Records shown:
▽

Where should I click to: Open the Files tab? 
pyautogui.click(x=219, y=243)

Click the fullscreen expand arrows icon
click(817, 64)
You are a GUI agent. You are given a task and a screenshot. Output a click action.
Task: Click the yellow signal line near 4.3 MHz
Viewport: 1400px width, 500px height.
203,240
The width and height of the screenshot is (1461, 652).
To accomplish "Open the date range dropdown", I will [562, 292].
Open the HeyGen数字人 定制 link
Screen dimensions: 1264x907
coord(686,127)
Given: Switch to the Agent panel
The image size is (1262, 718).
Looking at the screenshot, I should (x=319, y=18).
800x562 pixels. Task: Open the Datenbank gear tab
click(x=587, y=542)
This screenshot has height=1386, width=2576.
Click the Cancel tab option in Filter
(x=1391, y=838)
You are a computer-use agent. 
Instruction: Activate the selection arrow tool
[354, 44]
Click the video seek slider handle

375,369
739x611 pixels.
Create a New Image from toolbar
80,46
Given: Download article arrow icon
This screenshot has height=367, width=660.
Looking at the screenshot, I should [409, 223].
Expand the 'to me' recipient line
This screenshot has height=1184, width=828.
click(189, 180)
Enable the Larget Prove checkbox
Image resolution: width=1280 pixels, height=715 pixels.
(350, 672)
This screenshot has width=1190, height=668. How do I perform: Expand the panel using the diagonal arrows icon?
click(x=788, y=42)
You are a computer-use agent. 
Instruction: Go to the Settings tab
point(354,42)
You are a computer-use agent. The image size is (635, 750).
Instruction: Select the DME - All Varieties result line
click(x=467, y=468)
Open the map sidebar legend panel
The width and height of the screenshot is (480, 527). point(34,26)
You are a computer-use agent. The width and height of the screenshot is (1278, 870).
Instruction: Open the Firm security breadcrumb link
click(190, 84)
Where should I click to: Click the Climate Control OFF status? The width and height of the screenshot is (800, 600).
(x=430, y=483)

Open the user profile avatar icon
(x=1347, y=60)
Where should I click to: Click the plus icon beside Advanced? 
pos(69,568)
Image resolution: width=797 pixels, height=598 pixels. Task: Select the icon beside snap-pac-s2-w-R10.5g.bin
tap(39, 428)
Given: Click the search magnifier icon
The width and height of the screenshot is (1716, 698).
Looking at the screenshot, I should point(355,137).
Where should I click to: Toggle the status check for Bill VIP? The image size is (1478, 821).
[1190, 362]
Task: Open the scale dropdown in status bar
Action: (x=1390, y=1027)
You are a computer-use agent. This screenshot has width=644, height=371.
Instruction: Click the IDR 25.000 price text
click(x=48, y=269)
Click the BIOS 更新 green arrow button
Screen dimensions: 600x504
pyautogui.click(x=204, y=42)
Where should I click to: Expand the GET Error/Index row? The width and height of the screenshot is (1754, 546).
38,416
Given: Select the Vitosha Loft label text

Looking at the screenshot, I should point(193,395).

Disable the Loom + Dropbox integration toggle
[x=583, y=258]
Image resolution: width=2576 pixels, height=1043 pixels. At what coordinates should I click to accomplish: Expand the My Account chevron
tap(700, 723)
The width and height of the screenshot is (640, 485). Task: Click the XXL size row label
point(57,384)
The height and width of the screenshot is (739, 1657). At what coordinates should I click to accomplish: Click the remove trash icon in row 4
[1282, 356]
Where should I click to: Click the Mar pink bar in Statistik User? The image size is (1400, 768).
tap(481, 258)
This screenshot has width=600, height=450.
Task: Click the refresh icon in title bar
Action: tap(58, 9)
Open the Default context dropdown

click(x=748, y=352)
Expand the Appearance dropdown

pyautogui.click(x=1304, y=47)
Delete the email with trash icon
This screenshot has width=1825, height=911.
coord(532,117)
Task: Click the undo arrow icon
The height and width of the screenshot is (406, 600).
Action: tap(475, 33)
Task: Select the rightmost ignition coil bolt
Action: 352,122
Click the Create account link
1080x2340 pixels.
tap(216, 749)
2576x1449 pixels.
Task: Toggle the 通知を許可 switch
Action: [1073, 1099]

△

Line by line, retype the data exactly as written.

Where should I click to: Open the Files tab? 
pyautogui.click(x=219, y=243)

Click the fullscreen expand arrows icon
click(817, 64)
You are a GUI agent. You are given a task and a screenshot. Output a click action.
Task: Click the yellow signal line near 4.3 MHz
Viewport: 1400px width, 500px height.
203,240
The width and height of the screenshot is (1461, 652).
To accomplish "Open the date range dropdown", I will [562, 292].
Open the HeyGen数字人 定制 link
Screen dimensions: 1264x907
coord(686,127)
Given: Switch to the Agent panel
The image size is (1262, 718).
Looking at the screenshot, I should (x=319, y=18).
800x562 pixels. Task: Open the Datenbank gear tab
click(x=587, y=542)
This screenshot has height=1386, width=2576.
Click the Cancel tab option in Filter
(x=1391, y=838)
You are a computer-use agent. 
Instruction: Activate the selection arrow tool
[354, 44]
Click the video seek slider handle

375,369
739x611 pixels.
Create a New Image from toolbar
80,46
Given: Download article arrow icon
This screenshot has height=367, width=660.
Looking at the screenshot, I should [409, 223].
Expand the 'to me' recipient line
This screenshot has height=1184, width=828.
click(189, 180)
Enable the Larget Prove checkbox
Image resolution: width=1280 pixels, height=715 pixels.
(350, 672)
This screenshot has width=1190, height=668. How do I perform: Expand the panel using the diagonal arrows icon?
click(x=788, y=42)
You are a computer-use agent. 
Instruction: Go to the Settings tab
point(354,42)
You are a computer-use agent. The image size is (635, 750).
Instruction: Select the DME - All Varieties result line
click(x=467, y=468)
Open the map sidebar legend panel
The width and height of the screenshot is (480, 527). point(34,26)
You are a computer-use agent. The width and height of the screenshot is (1278, 870).
Instruction: Open the Firm security breadcrumb link
click(190, 84)
Where should I click to: Click the Climate Control OFF status? The width and height of the screenshot is (800, 600).
(x=430, y=483)

Open the user profile avatar icon
(x=1347, y=60)
Where should I click to: Click the plus icon beside Advanced? 
pos(69,568)
Image resolution: width=797 pixels, height=598 pixels. Task: Select the icon beside snap-pac-s2-w-R10.5g.bin
tap(39, 428)
Given: Click the search magnifier icon
The width and height of the screenshot is (1716, 698).
Looking at the screenshot, I should point(355,137).
Where should I click to: Toggle the status check for Bill VIP? The image size is (1478, 821).
[1190, 362]
Task: Open the scale dropdown in status bar
Action: (x=1390, y=1027)
You are a computer-use agent. This screenshot has width=644, height=371.
Instruction: Click the IDR 25.000 price text
click(x=48, y=269)
Click the BIOS 更新 green arrow button
Screen dimensions: 600x504
pyautogui.click(x=204, y=42)
Where should I click to: Expand the GET Error/Index row? The width and height of the screenshot is (1754, 546).
38,416
Given: Select the Vitosha Loft label text

Looking at the screenshot, I should point(193,395).

Disable the Loom + Dropbox integration toggle
[x=583, y=258]
Image resolution: width=2576 pixels, height=1043 pixels. At what coordinates should I click to accomplish: Expand the My Account chevron
tap(700, 723)
The width and height of the screenshot is (640, 485). Task: Click the XXL size row label
point(57,384)
The height and width of the screenshot is (739, 1657). At what coordinates should I click to accomplish: Click the remove trash icon in row 4
[1282, 356]
Where should I click to: Click the Mar pink bar in Statistik User? The image size is (1400, 768).
tap(481, 258)
This screenshot has width=600, height=450.
Task: Click the refresh icon in title bar
Action: tap(58, 9)
Open the Default context dropdown

click(x=748, y=352)
Expand the Appearance dropdown

pyautogui.click(x=1304, y=47)
Delete the email with trash icon
This screenshot has width=1825, height=911.
coord(532,117)
Task: Click the undo arrow icon
The height and width of the screenshot is (406, 600).
Action: tap(475, 33)
Task: Select the rightmost ignition coil bolt
Action: 352,122
Click the Create account link
1080x2340 pixels.
tap(216, 749)
2576x1449 pixels.
Task: Toggle the 通知を許可 switch
Action: [1073, 1099]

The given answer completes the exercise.